In late 2006 Shields was approached by Benchmark Capital to step in as CEO of the social networking startup Bebo. At Bebo, Shields introduced Open Media, opening Bebo's platform for media companies to reach its 50M user base and enabling media owners to monetise their content, and Bebo Originals, a series of original online shows. The first Bebo Original KateModern was nominated for two BAFTA awards. She founded an organization called WeProtect in 2014, focused on preventing child sexual exploitation online.

After engineering Bebo's acquisition for $850m by Aol in May 2008, Shields briefly relocated to New York City to head Aol's newly created People Networks, overseeing the company's social and communications assets including AIM, Aol Instant Messenger and ICQ. Bebo's development continued under Shields with the release of Timeline in 2009, the first social network to organise and represent life events in a linear way. Timeline eventually became standard on social networks when Facebook released the feature in 2012.

In 2009 Shields was recruited by former Google colleague Sheryl Sandberg to run Facebook in Europe, Middle East & Africa as VP & managing director.

In May 2018, Shields was announced as the Group CEO of BenevolentAI, a London-based medical startup. She stepped down from that role in September 2023.

Following her departure from BenevolentAI, Shields founded Precognition, an advisory firm focused on AI strategy and policy for governments and corporate leadership. She currently serves as the Executive Chair of the Responsible AI Future Foundation and chairs the OpenAge Initiative.

In May 2026, Shields served as a key partner in launching the "Faith-AI Covenant," an initiative organized by the Interfaith Alliance for Safer Communities. The project brings tech companies, including OpenAI and Anthropic, together with global faith leaders to establish moral and ethical frameworks for artificial intelligence development.

==Government work==
In October 2012 Shields was named the UK's Ambassador for Digital Industries.
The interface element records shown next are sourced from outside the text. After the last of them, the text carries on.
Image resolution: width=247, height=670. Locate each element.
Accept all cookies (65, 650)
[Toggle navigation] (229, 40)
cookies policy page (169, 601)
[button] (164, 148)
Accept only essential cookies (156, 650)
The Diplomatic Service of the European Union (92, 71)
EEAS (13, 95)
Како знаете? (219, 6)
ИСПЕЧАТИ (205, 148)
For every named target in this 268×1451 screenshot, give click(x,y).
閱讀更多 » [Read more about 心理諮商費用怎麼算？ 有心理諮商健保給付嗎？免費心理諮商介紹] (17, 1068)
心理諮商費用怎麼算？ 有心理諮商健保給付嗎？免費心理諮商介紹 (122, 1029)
She was Chair and CEO of Tech City from January 2013 to May 2015. She helped create Future Fifty, a programme which was launched by the Chancellor George Osborne in April 2013.

Shields was appointed OBE in the 2014 New Year Honours List for "services to digital industries and voluntary service to young people". After being nominated as a working peeress in August 2014, Shields was elevated to the peerage on 16 September 2014 taking the title Baroness Shields, of Maida Vale in the City of Westminster.
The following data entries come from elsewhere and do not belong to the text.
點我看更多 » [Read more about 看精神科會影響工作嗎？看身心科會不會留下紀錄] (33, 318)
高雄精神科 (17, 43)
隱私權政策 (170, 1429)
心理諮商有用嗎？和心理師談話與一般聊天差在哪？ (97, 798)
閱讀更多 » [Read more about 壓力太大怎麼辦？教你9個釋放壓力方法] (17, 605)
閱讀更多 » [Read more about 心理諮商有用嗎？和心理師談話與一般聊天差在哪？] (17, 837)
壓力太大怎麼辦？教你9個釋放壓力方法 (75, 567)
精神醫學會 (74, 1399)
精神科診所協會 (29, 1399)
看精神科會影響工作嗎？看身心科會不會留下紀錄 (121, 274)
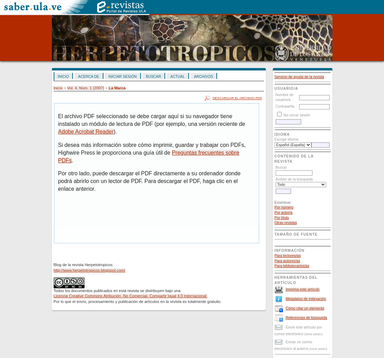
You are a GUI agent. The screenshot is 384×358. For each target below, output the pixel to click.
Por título (282, 218)
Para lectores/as (288, 256)
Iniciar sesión (122, 77)
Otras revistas (286, 223)
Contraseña (285, 106)
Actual (177, 77)
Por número (284, 207)
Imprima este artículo (302, 289)
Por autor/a (283, 213)
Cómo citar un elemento (304, 308)
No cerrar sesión (296, 115)
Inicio (63, 77)
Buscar (153, 77)
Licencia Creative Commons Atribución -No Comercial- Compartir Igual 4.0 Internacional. (131, 296)
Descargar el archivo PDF (237, 98)
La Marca (117, 88)
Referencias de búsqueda (306, 318)
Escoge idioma (286, 139)
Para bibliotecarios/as (292, 266)
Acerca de (88, 77)
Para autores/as (287, 261)
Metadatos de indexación (305, 299)
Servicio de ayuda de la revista (299, 77)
In May 2015, Shields was appointed Minister for Internet Safety and Security by Prime Minister David Cameron, serving as Parliamentary Under-Secretary of State at the Department for Culture, Media and Sport. She was reappointed to the same ministerial position by Prime Minister Theresa May in July 2016, continuing her work at the Home Office until June 2017.
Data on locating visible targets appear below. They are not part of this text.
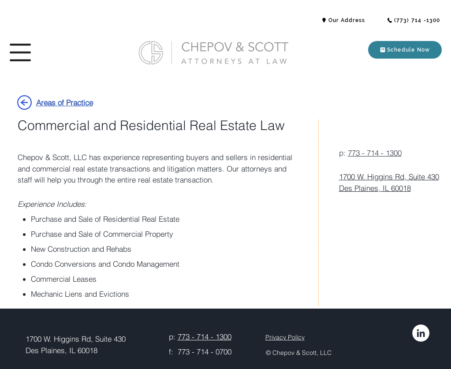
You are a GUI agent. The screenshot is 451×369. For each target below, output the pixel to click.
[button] (20, 52)
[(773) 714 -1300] (413, 20)
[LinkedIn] (420, 333)
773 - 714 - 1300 (375, 152)
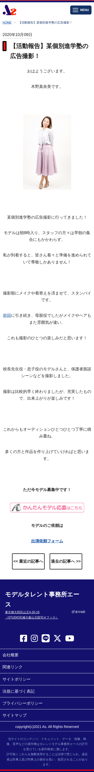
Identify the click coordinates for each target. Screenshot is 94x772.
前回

In December 2016, Shields was appointed as the Prime Minister's Special Representative on Internet Crime and Harms, focusing on tackling online child sexual abuse, exploitation, and extremist content. She served in this role until February 2018.

==Personal life==
She graduated as BS from Penn State University, where she was a member of Chi Omega sorority, and did her post-grad studies as MBA from George Washington University. Shields is married to Andy Stevenson, Sporting Director of the Aston Martin Aramco F1 Team racing team.

==Honours and awards==
- Life Baroness
- Officer of the Order of the British Empire.